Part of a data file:
━━━━━━━━
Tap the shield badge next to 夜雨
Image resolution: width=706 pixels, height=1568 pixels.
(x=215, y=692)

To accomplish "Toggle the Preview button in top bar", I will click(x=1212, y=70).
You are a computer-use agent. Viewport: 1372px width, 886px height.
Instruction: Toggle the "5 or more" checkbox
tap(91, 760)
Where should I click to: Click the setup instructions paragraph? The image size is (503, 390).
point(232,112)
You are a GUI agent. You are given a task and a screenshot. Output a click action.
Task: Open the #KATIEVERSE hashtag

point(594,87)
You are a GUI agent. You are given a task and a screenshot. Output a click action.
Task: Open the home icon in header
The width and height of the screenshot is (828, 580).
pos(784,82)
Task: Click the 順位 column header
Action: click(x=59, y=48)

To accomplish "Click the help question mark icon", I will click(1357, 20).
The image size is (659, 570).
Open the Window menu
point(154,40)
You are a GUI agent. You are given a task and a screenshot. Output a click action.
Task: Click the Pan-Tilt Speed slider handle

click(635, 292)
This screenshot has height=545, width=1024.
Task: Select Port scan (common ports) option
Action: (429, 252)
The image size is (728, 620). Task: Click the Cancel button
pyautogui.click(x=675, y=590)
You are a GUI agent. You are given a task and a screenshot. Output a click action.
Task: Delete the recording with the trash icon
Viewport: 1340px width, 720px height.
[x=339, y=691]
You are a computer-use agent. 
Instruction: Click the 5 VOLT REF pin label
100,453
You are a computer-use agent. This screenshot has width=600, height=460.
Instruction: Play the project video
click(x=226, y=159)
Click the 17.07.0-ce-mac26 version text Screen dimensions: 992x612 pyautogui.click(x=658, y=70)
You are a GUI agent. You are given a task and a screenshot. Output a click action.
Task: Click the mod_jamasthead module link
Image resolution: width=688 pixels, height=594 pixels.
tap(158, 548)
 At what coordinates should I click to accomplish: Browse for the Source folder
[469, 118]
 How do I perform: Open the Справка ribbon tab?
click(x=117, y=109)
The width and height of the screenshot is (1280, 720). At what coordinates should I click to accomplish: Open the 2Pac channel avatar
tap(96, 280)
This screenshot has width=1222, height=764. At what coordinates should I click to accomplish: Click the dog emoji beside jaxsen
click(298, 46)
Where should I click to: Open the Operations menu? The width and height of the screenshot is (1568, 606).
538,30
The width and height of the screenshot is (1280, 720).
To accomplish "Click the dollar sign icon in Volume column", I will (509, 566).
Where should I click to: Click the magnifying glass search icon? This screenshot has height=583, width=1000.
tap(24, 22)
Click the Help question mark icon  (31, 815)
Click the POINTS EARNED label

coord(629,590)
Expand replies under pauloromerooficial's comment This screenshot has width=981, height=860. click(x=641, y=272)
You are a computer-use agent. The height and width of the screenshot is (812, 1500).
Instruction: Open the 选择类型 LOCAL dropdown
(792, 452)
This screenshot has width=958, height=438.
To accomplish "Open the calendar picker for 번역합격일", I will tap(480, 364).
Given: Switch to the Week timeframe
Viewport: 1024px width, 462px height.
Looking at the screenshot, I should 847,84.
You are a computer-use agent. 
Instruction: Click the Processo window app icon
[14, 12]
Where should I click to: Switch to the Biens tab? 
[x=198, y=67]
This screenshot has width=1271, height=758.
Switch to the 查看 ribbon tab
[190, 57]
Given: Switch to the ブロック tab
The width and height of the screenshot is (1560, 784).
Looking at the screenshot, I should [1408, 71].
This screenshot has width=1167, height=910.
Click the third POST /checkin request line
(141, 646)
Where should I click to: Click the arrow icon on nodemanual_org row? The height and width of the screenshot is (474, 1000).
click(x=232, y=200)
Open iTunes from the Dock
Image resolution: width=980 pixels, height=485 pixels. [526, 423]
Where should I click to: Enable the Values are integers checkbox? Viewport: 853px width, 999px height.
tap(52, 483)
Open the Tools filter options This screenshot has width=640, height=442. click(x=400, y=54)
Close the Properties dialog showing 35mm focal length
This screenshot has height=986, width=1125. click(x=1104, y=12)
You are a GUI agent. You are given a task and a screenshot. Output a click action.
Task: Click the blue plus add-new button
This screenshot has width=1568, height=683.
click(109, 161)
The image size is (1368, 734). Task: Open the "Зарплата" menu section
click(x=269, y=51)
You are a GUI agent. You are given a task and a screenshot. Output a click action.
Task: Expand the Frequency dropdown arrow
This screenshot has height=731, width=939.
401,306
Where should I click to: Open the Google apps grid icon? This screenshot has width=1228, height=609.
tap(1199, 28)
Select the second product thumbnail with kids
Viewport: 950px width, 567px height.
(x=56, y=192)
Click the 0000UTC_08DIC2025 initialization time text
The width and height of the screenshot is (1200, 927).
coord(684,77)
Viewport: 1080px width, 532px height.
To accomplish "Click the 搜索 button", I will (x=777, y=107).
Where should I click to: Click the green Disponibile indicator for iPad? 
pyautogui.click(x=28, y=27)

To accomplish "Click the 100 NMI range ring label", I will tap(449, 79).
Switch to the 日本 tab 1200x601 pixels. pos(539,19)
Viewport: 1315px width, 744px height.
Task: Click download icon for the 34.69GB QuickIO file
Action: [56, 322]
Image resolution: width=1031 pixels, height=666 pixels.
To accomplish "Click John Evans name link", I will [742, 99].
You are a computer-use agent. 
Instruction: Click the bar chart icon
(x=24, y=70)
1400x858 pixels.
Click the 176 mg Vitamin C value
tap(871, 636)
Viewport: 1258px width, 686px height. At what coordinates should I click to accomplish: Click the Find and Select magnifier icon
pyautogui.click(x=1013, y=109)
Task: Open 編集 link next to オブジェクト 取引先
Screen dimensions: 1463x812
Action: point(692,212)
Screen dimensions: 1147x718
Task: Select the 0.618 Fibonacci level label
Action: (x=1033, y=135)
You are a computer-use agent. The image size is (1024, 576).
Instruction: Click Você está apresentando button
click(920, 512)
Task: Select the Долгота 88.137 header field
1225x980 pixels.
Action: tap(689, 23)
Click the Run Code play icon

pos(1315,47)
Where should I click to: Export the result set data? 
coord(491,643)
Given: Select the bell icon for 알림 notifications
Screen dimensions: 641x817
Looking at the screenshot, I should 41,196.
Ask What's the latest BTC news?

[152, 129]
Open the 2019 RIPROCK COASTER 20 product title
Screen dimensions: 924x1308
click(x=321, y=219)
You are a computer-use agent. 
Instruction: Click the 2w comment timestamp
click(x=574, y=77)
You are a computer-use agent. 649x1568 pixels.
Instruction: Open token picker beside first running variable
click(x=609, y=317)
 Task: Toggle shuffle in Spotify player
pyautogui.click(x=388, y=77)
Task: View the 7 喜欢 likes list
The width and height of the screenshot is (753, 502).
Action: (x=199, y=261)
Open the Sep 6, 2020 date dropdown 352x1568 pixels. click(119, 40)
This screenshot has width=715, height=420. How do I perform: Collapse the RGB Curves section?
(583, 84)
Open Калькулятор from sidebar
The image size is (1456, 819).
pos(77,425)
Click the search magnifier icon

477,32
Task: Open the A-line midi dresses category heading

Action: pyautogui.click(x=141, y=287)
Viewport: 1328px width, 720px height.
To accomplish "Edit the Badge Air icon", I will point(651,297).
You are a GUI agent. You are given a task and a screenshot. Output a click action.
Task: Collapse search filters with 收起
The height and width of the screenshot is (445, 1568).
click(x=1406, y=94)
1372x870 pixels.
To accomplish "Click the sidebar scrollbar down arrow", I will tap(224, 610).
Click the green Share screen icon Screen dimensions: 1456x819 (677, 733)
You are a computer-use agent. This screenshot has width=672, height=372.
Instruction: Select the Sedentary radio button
━━━━━━━━
■ Problem to solve
Render every one of these rows as a JSON list of strings, one string per line, leaving out blank lines.

■ Solution
[
  "Tap the shield badge next to 夜雨",
  "Image resolution: width=706 pixels, height=1568 pixels.",
  "(x=215, y=692)",
  "To accomplish \"Toggle the Preview button in top bar\", I will click(x=1212, y=70).",
  "You are a computer-use agent. Viewport: 1372px width, 886px height.",
  "Instruction: Toggle the \"5 or more\" checkbox",
  "tap(91, 760)",
  "Where should I click to: Click the setup instructions paragraph? The image size is (503, 390).",
  "point(232,112)",
  "You are a GUI agent. You are given a task and a screenshot. Output a click action.",
  "Task: Open the #KATIEVERSE hashtag",
  "point(594,87)",
  "You are a GUI agent. You are given a task and a screenshot. Output a click action.",
  "Task: Open the home icon in header",
  "The width and height of the screenshot is (828, 580).",
  "pos(784,82)",
  "Task: Click the 順位 column header",
  "Action: click(x=59, y=48)",
  "To accomplish \"Click the help question mark icon\", I will click(1357, 20).",
  "The image size is (659, 570).",
  "Open the Window menu",
  "point(154,40)",
  "You are a GUI agent. You are given a task and a screenshot. Output a click action.",
  "Task: Click the Pan-Tilt Speed slider handle",
  "click(635, 292)",
  "This screenshot has height=545, width=1024.",
  "Task: Select Port scan (common ports) option",
  "Action: (429, 252)",
  "The image size is (728, 620). Task: Click the Cancel button",
  "pyautogui.click(x=675, y=590)",
  "You are a GUI agent. You are given a task and a screenshot. Output a click action.",
  "Task: Delete the recording with the trash icon",
  "Viewport: 1340px width, 720px height.",
  "[x=339, y=691]",
  "You are a computer-use agent. ",
  "Instruction: Click the 5 VOLT REF pin label",
  "100,453",
  "You are a computer-use agent. This screenshot has width=600, height=460.",
  "Instruction: Play the project video",
  "click(x=226, y=159)",
  "Click the 17.07.0-ce-mac26 version text Screen dimensions: 992x612 pyautogui.click(x=658, y=70)",
  "You are a GUI agent. You are given a task and a screenshot. Output a click action.",
  "Task: Click the mod_jamasthead module link",
  "Image resolution: width=688 pixels, height=594 pixels.",
  "tap(158, 548)",
  " At what coordinates should I click to accomplish: Browse for the Source folder",
  "[469, 118]",
  " How do I perform: Open the Справка ribbon tab?",
  "click(x=117, y=109)",
  "The width and height of the screenshot is (1280, 720). At what coordinates should I click to accomplish: Open the 2Pac channel avatar",
  "tap(96, 280)",
  "This screenshot has width=1222, height=764. At what coordinates should I click to accomplish: Click the dog emoji beside jaxsen",
  "click(298, 46)",
  "Where should I click to: Open the Operations menu? The width and height of the screenshot is (1568, 606).",
  "538,30",
  "The width and height of the screenshot is (1280, 720).",
  "To accomplish \"Click the dollar sign icon in Volume column\", I will (509, 566).",
  "Where should I click to: Click the magnifying glass search icon? This screenshot has height=583, width=1000.",
  "tap(24, 22)",
  "Click the Help question mark icon  (31, 815)",
  "Click the POINTS EARNED label",
  "coord(629,590)",
  "Expand replies under pauloromerooficial's comment This screenshot has width=981, height=860. click(x=641, y=272)",
  "You are a computer-use agent. The height and width of the screenshot is (812, 1500).",
  "Instruction: Open the 选择类型 LOCAL dropdown",
  "(792, 452)",
  "This screenshot has width=958, height=438.",
  "To accomplish \"Open the calendar picker for 번역합격일\", I will tap(480, 364).",
  "Given: Switch to the Week timeframe",
  "Viewport: 1024px width, 462px height.",
  "Looking at the screenshot, I should 847,84.",
  "You are a computer-use agent. ",
  "Instruction: Click the Processo window app icon",
  "[14, 12]",
  "Where should I click to: Switch to the Biens tab? ",
  "[x=198, y=67]",
  "This screenshot has width=1271, height=758.",
  "Switch to the 查看 ribbon tab",
  "[190, 57]",
  "Given: Switch to the ブロック tab",
  "The width and height of the screenshot is (1560, 784).",
  "Looking at the screenshot, I should [1408, 71].",
  "This screenshot has width=1167, height=910.",
  "Click the third POST /checkin request line",
  "(141, 646)",
  "Where should I click to: Click the arrow icon on nodemanual_org row? The height and width of the screenshot is (474, 1000).",
  "click(x=232, y=200)",
  "Open iTunes from the Dock",
  "Image resolution: width=980 pixels, height=485 pixels. [526, 423]",
  "Where should I click to: Enable the Values are integers checkbox? Viewport: 853px width, 999px height.",
  "tap(52, 483)",
  "Open the Tools filter options This screenshot has width=640, height=442. click(x=400, y=54)",
  "Close the Properties dialog showing 35mm focal length",
  "This screenshot has height=986, width=1125. click(x=1104, y=12)",
  "You are a GUI agent. You are given a task and a screenshot. Output a click action.",
  "Task: Click the blue plus add-new button",
  "This screenshot has width=1568, height=683.",
  "click(109, 161)",
  "The image size is (1368, 734). Task: Open the \"Зарплата\" menu section",
  "click(x=269, y=51)",
  "You are a GUI agent. You are given a task and a screenshot. Output a click action.",
  "Task: Expand the Frequency dropdown arrow",
  "This screenshot has height=731, width=939.",
  "401,306",
  "Where should I click to: Open the Google apps grid icon? This screenshot has width=1228, height=609.",
  "tap(1199, 28)",
  "Select the second product thumbnail with kids",
  "Viewport: 950px width, 567px height.",
  "(x=56, y=192)",
  "Click the 0000UTC_08DIC2025 initialization time text",
  "The width and height of the screenshot is (1200, 927).",
  "coord(684,77)",
  "Viewport: 1080px width, 532px height.",
  "To accomplish \"Click the 搜索 button\", I will (x=777, y=107).",
  "Where should I click to: Click the green Disponibile indicator for iPad? ",
  "pyautogui.click(x=28, y=27)",
  "To accomplish \"Click the 100 NMI range ring label\", I will tap(449, 79).",
  "Switch to the 日本 tab 1200x601 pixels. pos(539,19)",
  "Viewport: 1315px width, 744px height.",
  "Task: Click download icon for the 34.69GB QuickIO file",
  "Action: [56, 322]",
  "Image resolution: width=1031 pixels, height=666 pixels.",
  "To accomplish \"Click John Evans name link\", I will [742, 99].",
  "You are a computer-use agent. ",
  "Instruction: Click the bar chart icon",
  "(x=24, y=70)",
  "1400x858 pixels.",
  "Click the 176 mg Vitamin C value",
  "tap(871, 636)",
  "Viewport: 1258px width, 686px height. At what coordinates should I click to accomplish: Click the Find and Select magnifier icon",
  "pyautogui.click(x=1013, y=109)",
  "Task: Open 編集 link next to オブジェクト 取引先",
  "Screen dimensions: 1463x812",
  "Action: point(692,212)",
  "Screen dimensions: 1147x718",
  "Task: Select the 0.618 Fibonacci level label",
  "Action: (x=1033, y=135)",
  "You are a computer-use agent. The image size is (1024, 576).",
  "Instruction: Click Você está apresentando button",
  "click(920, 512)",
  "Task: Select the Долгота 88.137 header field",
  "1225x980 pixels.",
  "Action: tap(689, 23)",
  "Click the Run Code play icon",
  "pos(1315,47)",
  "Where should I click to: Export the result set data? ",
  "coord(491,643)",
  "Given: Select the bell icon for 알림 notifications",
  "Screen dimensions: 641x817",
  "Looking at the screenshot, I should 41,196.",
  "Ask What's the latest BTC news?",
  "[152, 129]",
  "Open the 2019 RIPROCK COASTER 20 product title",
  "Screen dimensions: 924x1308",
  "click(x=321, y=219)",
  "You are a computer-use agent. ",
  "Instruction: Click the 2w comment timestamp",
  "click(x=574, y=77)",
  "You are a computer-use agent. 649x1568 pixels.",
  "Instruction: Open token picker beside first running variable",
  "click(x=609, y=317)",
  " Task: Toggle shuffle in Spotify player",
  "pyautogui.click(x=388, y=77)",
  "Task: View the 7 喜欢 likes list",
  "The width and height of the screenshot is (753, 502).",
  "Action: (x=199, y=261)",
  "Open the Sep 6, 2020 date dropdown 352x1568 pixels. click(119, 40)",
  "This screenshot has width=715, height=420. How do I perform: Collapse the RGB Curves section?",
  "(583, 84)",
  "Open Калькулятор from sidebar",
  "The image size is (1456, 819).",
  "pos(77,425)",
  "Click the search magnifier icon",
  "477,32",
  "Task: Open the A-line midi dresses category heading",
  "Action: pyautogui.click(x=141, y=287)",
  "Viewport: 1328px width, 720px height.",
  "To accomplish \"Edit the Badge Air icon\", I will point(651,297).",
  "You are a GUI agent. You are given a task and a screenshot. Output a click action.",
  "Task: Collapse search filters with 收起",
  "The height and width of the screenshot is (445, 1568).",
  "click(x=1406, y=94)",
  "1372x870 pixels.",
  "To accomplish \"Click the sidebar scrollbar down arrow\", I will tap(224, 610).",
  "Click the green Share screen icon Screen dimensions: 1456x819 (677, 733)",
  "You are a computer-use agent. This screenshot has width=672, height=372.",
  "Instruction: Select the Sedentary radio button"
]